Each player gets dealt 5 cards face down. If any player sinks a ball, then all players may reveal and discard the corresponding card. Whoever plays all his cards first, wins. For example, on my turn, I may have an 8. If I shoot and make the 8, I play my 8 card, but the other players also get to play their 8 if they have one (or several for that matter).
The game is actually quite interesting tactically, because you can actually figure out the contents of your opponents' hands by observing which shots they attempt (if you are relatively sober).
There is quite a bit of defense. In fact, sinking a ball for which you didn't have the card, or fouling in any way meant you had to take an extra card from the deck (and if that one had already been played, too bad for you!). Unfortunately I only won 1 rack and came out down about $12 after 2+ hours of play, not so bad for such an experience. The locals were super friendly and happy to try to teach the game (and to take my money).

The whole crew

I leave you with a Ko Chang spicy soup pr0n selection. Can you name them all?

Wednesday, November 2, 2011

Gambling in Bangkok

After 3 weeks in adventurer mode through Ethiopia, a dramatic reversal of lifestyle seemed appropriate.
Addis Ababa -> Bahrain, Bahrain -> Uneventful
Bahrain, Bahrain -> Bangkok : Secured the "ghetto upgrade" (you are on a giant aircraft and the flight is so empty you can claim and entire central isle) :

The elusive ghetto upgrade
Coca-cola in Arabic
List of things I learned between Bahrain and Bangkok :

  • Coca-cola is still identifiable as Coca-cola by westerners when written in Arabic
  • The average Greek sexpat to Thailand doesn't believe that Greece is at fault in the Eurozone crisis
  • The average German ecotourist is profoundly upset with Greece
  • Walking out of a plane in Bahrain, three temperatures - normal plane temp,  followed inside-a-steel-walkway-in-the-desert-heat, and finally ICE FRIGGIN COLD air-conned airport luxury overload does not help with jetlag
  • Most taxis in Bangkok are hot pink. Very hot.

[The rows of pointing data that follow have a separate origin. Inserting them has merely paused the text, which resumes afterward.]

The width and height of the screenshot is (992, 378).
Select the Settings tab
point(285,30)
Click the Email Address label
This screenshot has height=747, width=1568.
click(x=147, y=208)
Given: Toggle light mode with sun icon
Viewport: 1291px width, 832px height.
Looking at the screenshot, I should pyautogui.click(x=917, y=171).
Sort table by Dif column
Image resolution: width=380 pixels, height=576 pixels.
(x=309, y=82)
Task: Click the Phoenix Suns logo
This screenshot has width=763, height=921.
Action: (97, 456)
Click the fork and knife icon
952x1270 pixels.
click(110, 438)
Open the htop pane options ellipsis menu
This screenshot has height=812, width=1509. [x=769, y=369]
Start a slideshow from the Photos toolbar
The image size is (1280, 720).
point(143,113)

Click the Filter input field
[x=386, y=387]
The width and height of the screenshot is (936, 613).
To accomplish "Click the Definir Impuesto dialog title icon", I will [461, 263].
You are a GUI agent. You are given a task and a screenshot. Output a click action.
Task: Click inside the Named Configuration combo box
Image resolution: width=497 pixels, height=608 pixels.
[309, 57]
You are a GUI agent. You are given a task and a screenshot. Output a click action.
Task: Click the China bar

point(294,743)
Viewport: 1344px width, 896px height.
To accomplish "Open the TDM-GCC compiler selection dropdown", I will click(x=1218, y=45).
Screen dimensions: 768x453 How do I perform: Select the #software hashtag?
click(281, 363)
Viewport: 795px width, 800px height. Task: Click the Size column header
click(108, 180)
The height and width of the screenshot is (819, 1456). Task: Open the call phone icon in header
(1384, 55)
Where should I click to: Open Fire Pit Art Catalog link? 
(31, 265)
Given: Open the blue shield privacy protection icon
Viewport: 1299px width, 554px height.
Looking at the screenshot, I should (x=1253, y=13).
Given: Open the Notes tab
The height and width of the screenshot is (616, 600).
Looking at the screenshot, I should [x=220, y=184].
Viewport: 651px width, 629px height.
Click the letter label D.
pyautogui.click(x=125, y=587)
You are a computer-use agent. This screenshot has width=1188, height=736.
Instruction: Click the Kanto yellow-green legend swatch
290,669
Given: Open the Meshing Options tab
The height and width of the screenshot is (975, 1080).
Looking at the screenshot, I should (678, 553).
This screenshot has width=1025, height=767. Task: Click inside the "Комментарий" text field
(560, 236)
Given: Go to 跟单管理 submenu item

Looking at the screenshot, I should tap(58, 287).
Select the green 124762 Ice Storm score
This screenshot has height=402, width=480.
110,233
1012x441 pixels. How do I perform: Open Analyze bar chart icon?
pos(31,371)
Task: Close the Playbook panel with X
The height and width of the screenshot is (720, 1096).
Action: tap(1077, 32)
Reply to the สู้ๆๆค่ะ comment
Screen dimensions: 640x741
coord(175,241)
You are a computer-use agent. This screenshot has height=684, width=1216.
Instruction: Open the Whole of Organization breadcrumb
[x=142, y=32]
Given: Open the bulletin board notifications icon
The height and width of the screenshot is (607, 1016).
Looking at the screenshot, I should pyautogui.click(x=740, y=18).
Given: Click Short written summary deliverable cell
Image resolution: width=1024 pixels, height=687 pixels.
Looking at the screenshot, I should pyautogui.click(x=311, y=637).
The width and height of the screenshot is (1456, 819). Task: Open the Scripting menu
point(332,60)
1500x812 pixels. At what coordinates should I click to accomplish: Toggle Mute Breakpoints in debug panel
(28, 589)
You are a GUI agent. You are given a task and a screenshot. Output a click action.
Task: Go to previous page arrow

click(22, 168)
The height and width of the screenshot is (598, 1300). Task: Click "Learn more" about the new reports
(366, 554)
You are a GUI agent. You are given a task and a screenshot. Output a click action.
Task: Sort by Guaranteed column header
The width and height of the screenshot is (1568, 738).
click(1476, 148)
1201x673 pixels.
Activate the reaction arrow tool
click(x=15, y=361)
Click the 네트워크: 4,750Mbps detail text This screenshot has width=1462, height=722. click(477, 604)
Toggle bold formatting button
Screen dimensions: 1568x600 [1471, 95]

Bangkok for me consisted mostly of having an upset stomach and moving up in pad-thai spice-level. Also, I found a pool scene. 

What Jim looks like when he's 2 ahead in a race to 5 for 1,000
Pool in Bangkok is mostly drunk farangs trying to impress Thai prostitutes for reasons that escape me. Redeemingly, for this young but storied city, it's winner stays on (read carefully you silly Frenchmen, you are the only nation in which I've never see a winner-stays-on table!). This means you can put your name up on the board, and wait till your turn to dispatch, one by one, a legion of drunk bangers. Each rack, the loser pays about $0.50 after losing and the winner breaks the next rack. Rules alternate between British style 2-shots-on-foul and  the less insane "ball in hand" rules more familiar to American players, but either way, the rules are enforced by a neutral cohort of bar-employed racker girls who actually know their job well.
I was in one of these bars, winning hard, when Jim came along and played some instantly recognizable "serious pool". After he beat me he asked if I would gamble, for minimum 1,000 Baht. So we went to a nearby and more serious pool hall that I had previously scouted out. I played some of the most fun big table 8-ball in my life and came out exactly even after about 4 hours of play. 

After Bangkok, it was time to find the famed island paradise of Koh Chang - for next post!

Monday, October 31, 2011

Alien Earth - The Dallol volcanic explosion crater

Green lakes of acid, the lowest subaerial volcanic vents in the world, and sulfur-crusted landscapes combine to create the Dallol volcanic explosion crater.

It's very hot here, sulfur and acid fumes define the olfactory landscape. Gurgling sounds of various frequencies and volume meter the progress of what will become the world's newest ocean in about 10 million years.

In pictures :

The land cruisers put the size of the Danakil salt flats into perspective


Ibrahim, our driver, standing on a stone mushroom

Lake of sulfuric acid

Our Afar guide for the day. He did not bring any water for this trip, unreal.